Stored items:
------------------------------------------------

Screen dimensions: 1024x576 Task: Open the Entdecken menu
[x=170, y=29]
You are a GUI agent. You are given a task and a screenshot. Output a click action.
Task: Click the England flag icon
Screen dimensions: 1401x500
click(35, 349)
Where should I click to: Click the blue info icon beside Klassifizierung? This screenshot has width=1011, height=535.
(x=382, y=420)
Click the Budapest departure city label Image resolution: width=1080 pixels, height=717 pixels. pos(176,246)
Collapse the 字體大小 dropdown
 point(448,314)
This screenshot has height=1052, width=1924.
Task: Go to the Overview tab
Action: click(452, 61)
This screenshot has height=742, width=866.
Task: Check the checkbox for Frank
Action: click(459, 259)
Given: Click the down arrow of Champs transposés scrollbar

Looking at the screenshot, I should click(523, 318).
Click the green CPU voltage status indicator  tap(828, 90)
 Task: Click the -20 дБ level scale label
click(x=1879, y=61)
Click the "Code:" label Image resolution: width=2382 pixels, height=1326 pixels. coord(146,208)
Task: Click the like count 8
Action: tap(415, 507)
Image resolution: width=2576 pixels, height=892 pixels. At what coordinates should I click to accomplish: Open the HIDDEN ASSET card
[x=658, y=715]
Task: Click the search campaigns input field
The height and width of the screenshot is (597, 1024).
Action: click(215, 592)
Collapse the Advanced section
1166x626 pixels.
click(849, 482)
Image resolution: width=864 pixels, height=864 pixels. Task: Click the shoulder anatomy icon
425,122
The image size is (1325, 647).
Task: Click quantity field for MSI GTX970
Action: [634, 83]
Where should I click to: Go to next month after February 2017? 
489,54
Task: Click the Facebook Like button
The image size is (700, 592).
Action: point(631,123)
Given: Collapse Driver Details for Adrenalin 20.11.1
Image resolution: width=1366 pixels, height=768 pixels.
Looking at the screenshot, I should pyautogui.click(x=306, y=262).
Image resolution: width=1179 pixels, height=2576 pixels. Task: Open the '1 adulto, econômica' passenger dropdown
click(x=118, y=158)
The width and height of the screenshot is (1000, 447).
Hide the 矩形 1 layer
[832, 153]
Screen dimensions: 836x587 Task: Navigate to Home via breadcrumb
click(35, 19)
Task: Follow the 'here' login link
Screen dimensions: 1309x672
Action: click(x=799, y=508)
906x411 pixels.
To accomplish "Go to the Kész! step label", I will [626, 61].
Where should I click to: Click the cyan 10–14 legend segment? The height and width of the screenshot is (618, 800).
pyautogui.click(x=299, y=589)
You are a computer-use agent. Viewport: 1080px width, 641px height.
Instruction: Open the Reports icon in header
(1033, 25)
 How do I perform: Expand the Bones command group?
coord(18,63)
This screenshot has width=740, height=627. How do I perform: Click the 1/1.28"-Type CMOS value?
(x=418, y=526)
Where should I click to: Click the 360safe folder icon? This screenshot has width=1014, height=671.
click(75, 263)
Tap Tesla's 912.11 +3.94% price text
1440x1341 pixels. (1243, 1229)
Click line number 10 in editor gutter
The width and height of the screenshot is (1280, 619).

------------------------------------------------

WORK ITEM:
Once more, write out all the data above exactly as given.

EXPECTED ANSWER:
Screen dimensions: 1024x576 Task: Open the Entdecken menu
[x=170, y=29]
You are a GUI agent. You are given a task and a screenshot. Output a click action.
Task: Click the England flag icon
Screen dimensions: 1401x500
click(35, 349)
Where should I click to: Click the blue info icon beside Klassifizierung? This screenshot has width=1011, height=535.
(x=382, y=420)
Click the Budapest departure city label Image resolution: width=1080 pixels, height=717 pixels. pos(176,246)
Collapse the 字體大小 dropdown
 point(448,314)
This screenshot has height=1052, width=1924.
Task: Go to the Overview tab
Action: click(452, 61)
This screenshot has height=742, width=866.
Task: Check the checkbox for Frank
Action: click(459, 259)
Given: Click the down arrow of Champs transposés scrollbar

Looking at the screenshot, I should click(523, 318).
Click the green CPU voltage status indicator  tap(828, 90)
 Task: Click the -20 дБ level scale label
click(x=1879, y=61)
Click the "Code:" label Image resolution: width=2382 pixels, height=1326 pixels. coord(146,208)
Task: Click the like count 8
Action: tap(415, 507)
Image resolution: width=2576 pixels, height=892 pixels. At what coordinates should I click to accomplish: Open the HIDDEN ASSET card
[x=658, y=715]
Task: Click the search campaigns input field
The height and width of the screenshot is (597, 1024).
Action: click(215, 592)
Collapse the Advanced section
1166x626 pixels.
click(849, 482)
Image resolution: width=864 pixels, height=864 pixels. Task: Click the shoulder anatomy icon
425,122
The image size is (1325, 647).
Task: Click quantity field for MSI GTX970
Action: [634, 83]
Where should I click to: Go to next month after February 2017? 
489,54
Task: Click the Facebook Like button
The image size is (700, 592).
Action: point(631,123)
Given: Collapse Driver Details for Adrenalin 20.11.1
Image resolution: width=1366 pixels, height=768 pixels.
Looking at the screenshot, I should pyautogui.click(x=306, y=262).
Image resolution: width=1179 pixels, height=2576 pixels. Task: Open the '1 adulto, econômica' passenger dropdown
click(x=118, y=158)
The width and height of the screenshot is (1000, 447).
Hide the 矩形 1 layer
[832, 153]
Screen dimensions: 836x587 Task: Navigate to Home via breadcrumb
click(35, 19)
Task: Follow the 'here' login link
Screen dimensions: 1309x672
Action: click(x=799, y=508)
906x411 pixels.
To accomplish "Go to the Kész! step label", I will [626, 61].
Where should I click to: Click the cyan 10–14 legend segment? The height and width of the screenshot is (618, 800).
pyautogui.click(x=299, y=589)
You are a computer-use agent. Viewport: 1080px width, 641px height.
Instruction: Open the Reports icon in header
(1033, 25)
 How do I perform: Expand the Bones command group?
coord(18,63)
This screenshot has width=740, height=627. How do I perform: Click the 1/1.28"-Type CMOS value?
(x=418, y=526)
Where should I click to: Click the 360safe folder icon? This screenshot has width=1014, height=671.
click(75, 263)
Tap Tesla's 912.11 +3.94% price text
1440x1341 pixels. (1243, 1229)
Click line number 10 in editor gutter
The width and height of the screenshot is (1280, 619).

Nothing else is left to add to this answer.